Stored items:
----------

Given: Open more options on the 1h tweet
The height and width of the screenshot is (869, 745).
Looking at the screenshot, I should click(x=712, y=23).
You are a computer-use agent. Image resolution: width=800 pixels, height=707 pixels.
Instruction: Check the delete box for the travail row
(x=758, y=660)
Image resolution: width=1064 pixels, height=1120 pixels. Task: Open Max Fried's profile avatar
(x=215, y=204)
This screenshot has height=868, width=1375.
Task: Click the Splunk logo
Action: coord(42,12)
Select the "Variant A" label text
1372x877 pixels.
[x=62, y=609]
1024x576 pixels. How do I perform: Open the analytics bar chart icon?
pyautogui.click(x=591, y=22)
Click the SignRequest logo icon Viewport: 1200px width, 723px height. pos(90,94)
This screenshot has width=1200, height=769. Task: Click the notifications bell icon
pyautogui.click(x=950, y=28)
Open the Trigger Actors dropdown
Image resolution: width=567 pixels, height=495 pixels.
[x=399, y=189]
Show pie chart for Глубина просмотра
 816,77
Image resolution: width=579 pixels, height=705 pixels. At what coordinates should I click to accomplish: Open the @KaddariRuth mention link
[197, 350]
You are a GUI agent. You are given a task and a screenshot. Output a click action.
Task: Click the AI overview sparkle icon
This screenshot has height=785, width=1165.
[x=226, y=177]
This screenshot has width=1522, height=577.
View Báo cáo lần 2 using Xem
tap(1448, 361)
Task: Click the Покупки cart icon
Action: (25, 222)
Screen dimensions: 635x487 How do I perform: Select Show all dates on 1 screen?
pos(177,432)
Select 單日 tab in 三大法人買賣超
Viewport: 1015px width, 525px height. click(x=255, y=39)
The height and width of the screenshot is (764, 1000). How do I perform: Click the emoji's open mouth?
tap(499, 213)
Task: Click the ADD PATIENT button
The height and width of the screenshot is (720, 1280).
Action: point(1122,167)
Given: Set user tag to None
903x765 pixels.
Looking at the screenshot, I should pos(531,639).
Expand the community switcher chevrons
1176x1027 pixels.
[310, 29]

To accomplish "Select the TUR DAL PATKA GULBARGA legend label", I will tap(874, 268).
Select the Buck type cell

----------

All records are to be retyped precisely.

Exercise answer >>
Given: Open more options on the 1h tweet
The height and width of the screenshot is (869, 745).
Looking at the screenshot, I should click(x=712, y=23).
You are a computer-use agent. Image resolution: width=800 pixels, height=707 pixels.
Instruction: Check the delete box for the travail row
(x=758, y=660)
Image resolution: width=1064 pixels, height=1120 pixels. Task: Open Max Fried's profile avatar
(x=215, y=204)
This screenshot has height=868, width=1375.
Task: Click the Splunk logo
Action: coord(42,12)
Select the "Variant A" label text
1372x877 pixels.
[x=62, y=609]
1024x576 pixels. How do I perform: Open the analytics bar chart icon?
pyautogui.click(x=591, y=22)
Click the SignRequest logo icon Viewport: 1200px width, 723px height. pos(90,94)
This screenshot has width=1200, height=769. Task: Click the notifications bell icon
pyautogui.click(x=950, y=28)
Open the Trigger Actors dropdown
Image resolution: width=567 pixels, height=495 pixels.
[x=399, y=189]
Show pie chart for Глубина просмотра
 816,77
Image resolution: width=579 pixels, height=705 pixels. At what coordinates should I click to accomplish: Open the @KaddariRuth mention link
[197, 350]
You are a GUI agent. You are given a task and a screenshot. Output a click action.
Task: Click the AI overview sparkle icon
This screenshot has height=785, width=1165.
[x=226, y=177]
This screenshot has width=1522, height=577.
View Báo cáo lần 2 using Xem
tap(1448, 361)
Task: Click the Покупки cart icon
Action: (25, 222)
Screen dimensions: 635x487 How do I perform: Select Show all dates on 1 screen?
pos(177,432)
Select 單日 tab in 三大法人買賣超
Viewport: 1015px width, 525px height. click(x=255, y=39)
The height and width of the screenshot is (764, 1000). How do I perform: Click the emoji's open mouth?
tap(499, 213)
Task: Click the ADD PATIENT button
The height and width of the screenshot is (720, 1280).
Action: point(1122,167)
Given: Set user tag to None
903x765 pixels.
Looking at the screenshot, I should pos(531,639).
Expand the community switcher chevrons
1176x1027 pixels.
[310, 29]

To accomplish "Select the TUR DAL PATKA GULBARGA legend label", I will tap(874, 268).
Select the Buck type cell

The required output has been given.